I Lions del Distretto 108 I A 2 raccoglieranno dunque dalle 10 alle 18 gli occhiali dimenticati nei cassetti dei genovesi per consegnarli gratuitamente a quanti nel mondo non vedono perché non possono comprarli. Tale campagna di sensibilizzazione mira infatti a recuperare, pulire e catalogare occhiali da vista e da sole da destinare a migliaia di persone in Africa, nell'America del Sud, in India e nell'Est europeo, dove il cattivo e trascurato funzionamento della vista costringe molti adulti alla disoccupazione e allontana i bambini dalle classi scolastiche.
«Questa seconda giornata è il naturale effetto del successo ottenuto lo scorso anno - sottolinea Gianni Caruana responsabile della campagna -. Nella prima giornata dedicata alla "Raccolta occhiali usati" la risposta dei genovesi non si è fatta attendere: in poche ore sono stati infatti raccolti quasi 1700 pezzi.
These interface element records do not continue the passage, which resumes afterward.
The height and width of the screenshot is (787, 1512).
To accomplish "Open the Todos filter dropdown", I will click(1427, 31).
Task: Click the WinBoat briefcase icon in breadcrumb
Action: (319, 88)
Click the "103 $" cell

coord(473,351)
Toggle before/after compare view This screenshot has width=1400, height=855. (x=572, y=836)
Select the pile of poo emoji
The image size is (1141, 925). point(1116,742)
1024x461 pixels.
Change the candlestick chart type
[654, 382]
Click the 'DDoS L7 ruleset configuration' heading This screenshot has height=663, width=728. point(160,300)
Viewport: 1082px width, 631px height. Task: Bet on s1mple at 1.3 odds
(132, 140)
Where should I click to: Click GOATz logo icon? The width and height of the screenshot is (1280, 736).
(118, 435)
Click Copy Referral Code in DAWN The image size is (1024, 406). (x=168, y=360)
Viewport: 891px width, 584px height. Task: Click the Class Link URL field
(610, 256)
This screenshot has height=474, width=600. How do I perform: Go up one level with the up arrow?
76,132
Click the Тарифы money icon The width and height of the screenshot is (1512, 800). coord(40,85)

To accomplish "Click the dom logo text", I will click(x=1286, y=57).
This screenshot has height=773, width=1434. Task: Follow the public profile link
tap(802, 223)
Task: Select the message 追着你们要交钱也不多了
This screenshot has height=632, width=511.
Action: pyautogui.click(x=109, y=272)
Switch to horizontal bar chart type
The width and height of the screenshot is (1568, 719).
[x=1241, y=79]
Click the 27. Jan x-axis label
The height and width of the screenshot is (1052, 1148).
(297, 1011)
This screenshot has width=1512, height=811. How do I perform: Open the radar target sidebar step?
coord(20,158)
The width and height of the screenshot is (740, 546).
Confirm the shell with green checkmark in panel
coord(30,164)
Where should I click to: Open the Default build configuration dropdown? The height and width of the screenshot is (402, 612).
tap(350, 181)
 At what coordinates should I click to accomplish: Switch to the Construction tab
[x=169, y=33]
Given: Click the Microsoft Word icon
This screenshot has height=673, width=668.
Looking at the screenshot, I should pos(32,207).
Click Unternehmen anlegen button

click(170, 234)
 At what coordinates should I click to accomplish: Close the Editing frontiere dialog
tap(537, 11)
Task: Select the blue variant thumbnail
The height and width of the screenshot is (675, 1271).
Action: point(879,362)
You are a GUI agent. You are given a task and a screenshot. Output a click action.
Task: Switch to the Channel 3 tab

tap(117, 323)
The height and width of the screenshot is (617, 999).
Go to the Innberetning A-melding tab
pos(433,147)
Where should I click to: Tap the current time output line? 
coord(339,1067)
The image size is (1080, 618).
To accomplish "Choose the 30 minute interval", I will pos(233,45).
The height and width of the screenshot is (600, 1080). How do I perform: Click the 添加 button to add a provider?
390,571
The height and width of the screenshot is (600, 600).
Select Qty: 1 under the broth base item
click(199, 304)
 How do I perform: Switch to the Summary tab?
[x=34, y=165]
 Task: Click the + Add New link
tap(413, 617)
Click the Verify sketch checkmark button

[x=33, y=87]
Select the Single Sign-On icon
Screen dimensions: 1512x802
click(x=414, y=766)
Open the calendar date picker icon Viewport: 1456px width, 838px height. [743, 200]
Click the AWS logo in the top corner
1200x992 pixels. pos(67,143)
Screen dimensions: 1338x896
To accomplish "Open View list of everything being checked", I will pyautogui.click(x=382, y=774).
I numeri che hanno superato qualsiasi più rosea previsione, sono il "termometro" della grande affermazione dell'iniziativa insomma un'idea semplice che consente di realizzare qualcosa di buono a costo zero».
L'appuntamento di domenica rappresenta un momento sia di raccolta e sia di promozione del servizio di riciclaggio di occhiali obsoleti che in città è diventato un impegno permanente dei Lions. I volontari hanno già da tempo organizzato la raccolta posizionando delle scatole in alcuni punti strategici di Genova: negozi di ottica, farmacie, studi medici oculistici, chiese, centri di incontro per anziani, banche, biblioteche, scuole, uffici postali, ristoranti e anche in alcune rimesse dell'Amt. Complessivamente dal gennaio del 2004 fino a oggi sono partiti da Genova e spediti a Chivasso (sede nazionale dell'iniziativa) 30mila paia di occhiali da destinare a diverse popolazioni. Nei vari paesi i Lions in collaborazione con staff di medici e optometristi hanno così potuto consegnare migliaia di occhiali precedentemente tratti in laboratorio con moderne strumentazioni.
«Importante è stata la collaborazione con il Provveditorato agli Studi di Genova - continua ancora Caruana -, che ha permesso di distribuire nelle scuole medie centinaia di scatole che si sono riempite quasi subito. Sono inoltre in contatto con la As.li.dia un'associazione di diabetici che si interessa di raccogliere gli occhiali a Pontedecimo con l'assistenza dell'ospedale Gallino».
È inoltre in corso una collaborazione con Luxottica e la Salmoiraghi Viganò che consente di ricevere pezzi datati ma sicuramente nuovi.